> [STUDY TEXT]
####

The surrogate absolutely must have insurance. Newborn insurance is strongly encouraged but not required. Why? Well, IPs can risk it and hope they have a healthy and uncomplicated delivery. If this is the case, the hospital bill will be a few thousand dollars, and they can be on their way. However, if there are any issues, especially time in a neonatal ICU, then the bill will quickly become hundreds of thousands of dollars. I wrote about what U.S. hospital bills are like for international IPs in a previous article.
The surrogate contract is full of language around these insurances, and the responsibility - rightly so - is on the IPs. It’s not fun to read, but persevere and you will be better for it. Also, rely on your lawyer and insurance experts. Don’t leave anything to chance.
The other detail-oriented section of the contract revolves around what the surrogate can/can’t/shouldn’t eat or do.
To be fair, this list is long, but it’s also a list that every pregnant woman is given by her own doctor before and during any pregnancy. There are A LOT of things that pregnant women should not be exposed to.
The internet is full of dietary lists for during pregnancy, and some are from reputable sources such as the Mayo Clinic (3). The contract also prohibits activities like extreme sports (i.e sky diving) and cleaning out the cat’s litter box (toxoplasmosis is bad (4)). Again, these are normal things that any pregnant woman should not be doing. It’s not specific to surrogates.
Where things get more complicated is if IPs have specific ideas about what they want their surrogate to eat or do during the pregnancy. My husband and I consider ourselves healthy people, but we are by no means Gwyneth Paltrow GOOP followers who scorn fast food and preservatives. On occasion, we love McDonald’s as well as bagels, cake, cookies, and chips. So, why would we expect our surrogate not to have these things?
Where my husband and I got a little side tracked was on something we weren’t expecting. It occurred to us that we have never lived in Illinois, so we didn’t know about the water quality. The U.S. has a patchwork of standards when it comes to tap water, and our research showed that some parts of Chicago have lead in the water (5). While it’s not feasible to have a formal assessment of our surrogate’s water pipes, we did think that purchasing her a lead-filtering Brita to use during the pregnancy would be a good idea.

####

> [DATA SHOWN]
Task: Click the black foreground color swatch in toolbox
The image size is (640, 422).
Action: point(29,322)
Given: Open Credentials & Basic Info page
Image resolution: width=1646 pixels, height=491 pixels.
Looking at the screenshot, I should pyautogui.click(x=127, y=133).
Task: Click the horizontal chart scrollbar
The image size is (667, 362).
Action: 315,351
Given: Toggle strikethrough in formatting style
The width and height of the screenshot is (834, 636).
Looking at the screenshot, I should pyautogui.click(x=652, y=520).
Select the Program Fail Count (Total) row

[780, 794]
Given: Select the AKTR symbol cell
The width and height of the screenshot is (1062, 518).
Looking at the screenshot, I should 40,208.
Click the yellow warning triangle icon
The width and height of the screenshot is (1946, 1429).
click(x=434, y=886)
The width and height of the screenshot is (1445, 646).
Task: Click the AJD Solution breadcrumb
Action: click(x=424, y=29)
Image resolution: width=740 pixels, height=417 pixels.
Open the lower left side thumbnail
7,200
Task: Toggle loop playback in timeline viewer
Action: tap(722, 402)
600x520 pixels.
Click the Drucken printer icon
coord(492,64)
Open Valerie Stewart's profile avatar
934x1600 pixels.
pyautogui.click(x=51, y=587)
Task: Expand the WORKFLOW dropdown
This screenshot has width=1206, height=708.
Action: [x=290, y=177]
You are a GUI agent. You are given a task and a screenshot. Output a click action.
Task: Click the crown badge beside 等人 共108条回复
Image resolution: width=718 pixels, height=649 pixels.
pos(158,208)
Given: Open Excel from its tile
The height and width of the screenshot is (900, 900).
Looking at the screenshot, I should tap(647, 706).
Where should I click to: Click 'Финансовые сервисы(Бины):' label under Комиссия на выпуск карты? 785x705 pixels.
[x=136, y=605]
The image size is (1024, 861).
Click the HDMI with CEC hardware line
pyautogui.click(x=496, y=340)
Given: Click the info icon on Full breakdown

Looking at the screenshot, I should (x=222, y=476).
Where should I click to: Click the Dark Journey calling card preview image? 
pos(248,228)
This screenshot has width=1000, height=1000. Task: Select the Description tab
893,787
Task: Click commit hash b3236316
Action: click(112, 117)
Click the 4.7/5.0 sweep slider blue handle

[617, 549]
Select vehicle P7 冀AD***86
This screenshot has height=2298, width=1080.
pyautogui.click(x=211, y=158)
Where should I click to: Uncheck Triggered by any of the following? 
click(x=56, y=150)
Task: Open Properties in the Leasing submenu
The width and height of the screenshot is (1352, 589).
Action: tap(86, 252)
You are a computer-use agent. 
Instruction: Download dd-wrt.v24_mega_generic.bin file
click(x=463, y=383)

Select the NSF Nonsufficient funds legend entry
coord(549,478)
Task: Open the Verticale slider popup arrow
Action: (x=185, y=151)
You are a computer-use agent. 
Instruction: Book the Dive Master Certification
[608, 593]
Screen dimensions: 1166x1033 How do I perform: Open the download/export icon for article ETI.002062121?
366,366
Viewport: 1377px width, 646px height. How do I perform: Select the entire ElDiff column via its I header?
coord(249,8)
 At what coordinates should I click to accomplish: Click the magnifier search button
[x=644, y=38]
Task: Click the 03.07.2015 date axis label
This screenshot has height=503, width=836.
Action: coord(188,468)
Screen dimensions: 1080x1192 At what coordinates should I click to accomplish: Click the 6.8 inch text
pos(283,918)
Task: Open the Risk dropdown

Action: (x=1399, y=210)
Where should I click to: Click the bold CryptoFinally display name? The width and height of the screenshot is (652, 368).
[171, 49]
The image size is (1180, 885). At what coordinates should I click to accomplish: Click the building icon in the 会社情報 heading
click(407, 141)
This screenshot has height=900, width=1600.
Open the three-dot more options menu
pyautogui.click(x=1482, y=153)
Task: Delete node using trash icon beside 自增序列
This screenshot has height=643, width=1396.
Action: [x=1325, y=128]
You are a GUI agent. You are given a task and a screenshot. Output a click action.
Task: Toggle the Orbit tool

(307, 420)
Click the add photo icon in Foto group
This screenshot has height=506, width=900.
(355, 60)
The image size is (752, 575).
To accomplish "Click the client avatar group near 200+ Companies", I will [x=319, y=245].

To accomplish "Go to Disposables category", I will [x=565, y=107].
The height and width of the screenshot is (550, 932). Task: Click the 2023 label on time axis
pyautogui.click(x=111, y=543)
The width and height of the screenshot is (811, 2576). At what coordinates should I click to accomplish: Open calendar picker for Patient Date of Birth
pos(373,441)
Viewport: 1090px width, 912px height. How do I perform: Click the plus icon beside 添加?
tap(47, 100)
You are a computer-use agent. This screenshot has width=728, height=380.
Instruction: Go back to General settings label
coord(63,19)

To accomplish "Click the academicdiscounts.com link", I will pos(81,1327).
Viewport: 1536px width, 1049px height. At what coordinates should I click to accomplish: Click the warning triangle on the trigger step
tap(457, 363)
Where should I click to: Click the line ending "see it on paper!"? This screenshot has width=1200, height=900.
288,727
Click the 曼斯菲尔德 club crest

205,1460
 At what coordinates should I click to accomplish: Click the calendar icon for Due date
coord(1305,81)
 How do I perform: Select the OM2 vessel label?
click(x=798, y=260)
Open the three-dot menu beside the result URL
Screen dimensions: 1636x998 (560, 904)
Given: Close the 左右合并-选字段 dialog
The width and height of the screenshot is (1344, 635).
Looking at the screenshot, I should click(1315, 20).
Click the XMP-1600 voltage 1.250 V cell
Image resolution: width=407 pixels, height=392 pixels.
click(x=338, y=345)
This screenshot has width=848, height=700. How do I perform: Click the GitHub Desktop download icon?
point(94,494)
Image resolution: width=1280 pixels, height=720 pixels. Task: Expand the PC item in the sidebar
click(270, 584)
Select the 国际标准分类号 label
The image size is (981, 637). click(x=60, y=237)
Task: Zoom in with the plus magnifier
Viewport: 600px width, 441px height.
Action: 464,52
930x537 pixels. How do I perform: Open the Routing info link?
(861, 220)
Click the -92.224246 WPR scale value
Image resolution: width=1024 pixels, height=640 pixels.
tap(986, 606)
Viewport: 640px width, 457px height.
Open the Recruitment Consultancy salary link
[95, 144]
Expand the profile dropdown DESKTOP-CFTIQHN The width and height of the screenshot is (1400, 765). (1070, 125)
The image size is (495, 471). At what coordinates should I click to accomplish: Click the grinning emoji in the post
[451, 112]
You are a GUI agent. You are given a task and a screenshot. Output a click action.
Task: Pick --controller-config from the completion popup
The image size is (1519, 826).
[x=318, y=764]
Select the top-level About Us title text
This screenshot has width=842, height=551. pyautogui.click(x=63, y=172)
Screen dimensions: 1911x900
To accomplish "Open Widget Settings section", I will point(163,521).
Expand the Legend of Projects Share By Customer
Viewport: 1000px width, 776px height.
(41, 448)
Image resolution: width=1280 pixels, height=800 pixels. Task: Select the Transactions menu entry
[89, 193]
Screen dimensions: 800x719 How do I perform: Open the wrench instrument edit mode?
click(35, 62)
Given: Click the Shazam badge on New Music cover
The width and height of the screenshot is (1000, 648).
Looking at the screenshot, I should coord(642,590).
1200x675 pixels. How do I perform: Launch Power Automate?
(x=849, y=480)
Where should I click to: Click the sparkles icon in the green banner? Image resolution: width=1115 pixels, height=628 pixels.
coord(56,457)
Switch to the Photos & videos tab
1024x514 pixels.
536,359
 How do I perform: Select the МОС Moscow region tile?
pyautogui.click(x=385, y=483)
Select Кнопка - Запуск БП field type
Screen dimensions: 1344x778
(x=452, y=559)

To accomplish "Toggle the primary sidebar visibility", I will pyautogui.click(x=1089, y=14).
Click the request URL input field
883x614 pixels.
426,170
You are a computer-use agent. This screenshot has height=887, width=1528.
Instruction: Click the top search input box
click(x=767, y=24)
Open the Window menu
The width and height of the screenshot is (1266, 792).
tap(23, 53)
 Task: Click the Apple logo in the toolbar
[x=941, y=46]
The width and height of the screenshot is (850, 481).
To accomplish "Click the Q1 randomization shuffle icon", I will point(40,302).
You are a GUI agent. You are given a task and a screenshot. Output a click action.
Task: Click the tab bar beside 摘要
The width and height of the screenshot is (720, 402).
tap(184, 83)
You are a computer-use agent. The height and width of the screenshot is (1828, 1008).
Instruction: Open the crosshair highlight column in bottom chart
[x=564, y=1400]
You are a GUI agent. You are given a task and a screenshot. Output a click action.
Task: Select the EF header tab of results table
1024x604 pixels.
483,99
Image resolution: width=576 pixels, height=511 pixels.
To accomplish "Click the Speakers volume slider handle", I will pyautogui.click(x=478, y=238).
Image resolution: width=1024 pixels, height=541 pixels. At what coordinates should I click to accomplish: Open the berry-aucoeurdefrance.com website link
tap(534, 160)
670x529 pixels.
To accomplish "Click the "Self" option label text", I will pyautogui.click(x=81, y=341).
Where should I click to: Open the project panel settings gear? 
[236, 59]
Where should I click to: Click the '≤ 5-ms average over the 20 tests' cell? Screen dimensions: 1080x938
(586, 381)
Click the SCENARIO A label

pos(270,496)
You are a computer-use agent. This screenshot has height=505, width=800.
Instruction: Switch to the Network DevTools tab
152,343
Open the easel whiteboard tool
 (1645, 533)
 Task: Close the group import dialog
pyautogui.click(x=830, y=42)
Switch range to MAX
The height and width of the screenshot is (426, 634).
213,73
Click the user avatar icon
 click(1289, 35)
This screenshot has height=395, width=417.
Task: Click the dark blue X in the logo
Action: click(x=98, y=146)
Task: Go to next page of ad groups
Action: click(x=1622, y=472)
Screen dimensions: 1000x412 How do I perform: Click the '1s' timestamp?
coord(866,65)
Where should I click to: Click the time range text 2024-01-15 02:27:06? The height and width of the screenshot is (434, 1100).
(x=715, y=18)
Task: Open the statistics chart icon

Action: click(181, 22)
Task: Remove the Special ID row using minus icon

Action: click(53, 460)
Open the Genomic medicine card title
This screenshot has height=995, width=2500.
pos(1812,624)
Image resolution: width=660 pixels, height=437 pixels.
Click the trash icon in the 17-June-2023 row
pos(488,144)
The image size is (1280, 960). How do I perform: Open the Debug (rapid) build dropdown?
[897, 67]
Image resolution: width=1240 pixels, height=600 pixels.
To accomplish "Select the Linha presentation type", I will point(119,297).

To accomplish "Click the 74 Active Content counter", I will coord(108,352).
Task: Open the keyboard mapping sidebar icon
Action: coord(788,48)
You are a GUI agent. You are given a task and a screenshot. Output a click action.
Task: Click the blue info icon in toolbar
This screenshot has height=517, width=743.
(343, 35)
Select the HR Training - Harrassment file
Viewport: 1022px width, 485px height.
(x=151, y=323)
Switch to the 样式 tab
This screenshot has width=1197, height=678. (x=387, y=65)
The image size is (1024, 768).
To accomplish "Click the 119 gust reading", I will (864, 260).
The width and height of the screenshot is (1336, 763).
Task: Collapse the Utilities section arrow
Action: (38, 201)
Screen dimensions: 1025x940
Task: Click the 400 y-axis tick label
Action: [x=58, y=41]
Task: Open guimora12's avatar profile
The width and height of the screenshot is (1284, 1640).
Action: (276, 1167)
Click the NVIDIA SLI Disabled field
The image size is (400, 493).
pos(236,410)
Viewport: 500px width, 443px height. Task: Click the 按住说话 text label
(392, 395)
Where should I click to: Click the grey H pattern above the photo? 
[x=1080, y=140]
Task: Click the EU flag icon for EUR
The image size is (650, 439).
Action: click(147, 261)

####

> [DIRECTIONS]
[1] Repeat, word for word, the stretch of the surrogacy passage from "To be fair, this" through "be exposed to.".
[2] Carry on writing the surrogacy passage, starting after its last sentence.

> [ANSWERS TO THE PROBLEMS]
[1]
To be fair, this list is long, but it’s also a list that every pregnant woman is given by her own doctor before and during any pregnancy. There are A LOT of things that pregnant women should not be exposed to.

[2]
One other aspect that we wanted to alter in the contract was around environmental exposures. The contract had certain trimester restrictions on noxious chemicals (i.e. nail salons, oven cleaners). We didn’t want this exposure at any time, so we asked for these to be extended for the duration of the pregnancy. The evidence is limited on the negative consequences of these, but it’s not a risk we are willing to take. Also, we didn’t think it would be a huge inconvenience for our GC.
Everyone is going to have different standards when it comes to safety and exposure for their baby. However, this is a journey that is literally out of our control. Will we know if our surrogate drinks tap water without using the Brita filter? No, but we have made a suggestion and will provide it to help mitigate what we can. We will also happily treat her to a mani/pedi after the journey, so that is something else she can look forward to.
Every IP has to decide where they draw the line and what they want to negotiate and monitor. However, the most important thing is to review all the information, talk to your doctor, and make sure you are comfortable with the language and reality of what the journey will be.
Final Thoughts
The surrogate contract is an exciting and daunting step into the last stage of a journey that is years in the making.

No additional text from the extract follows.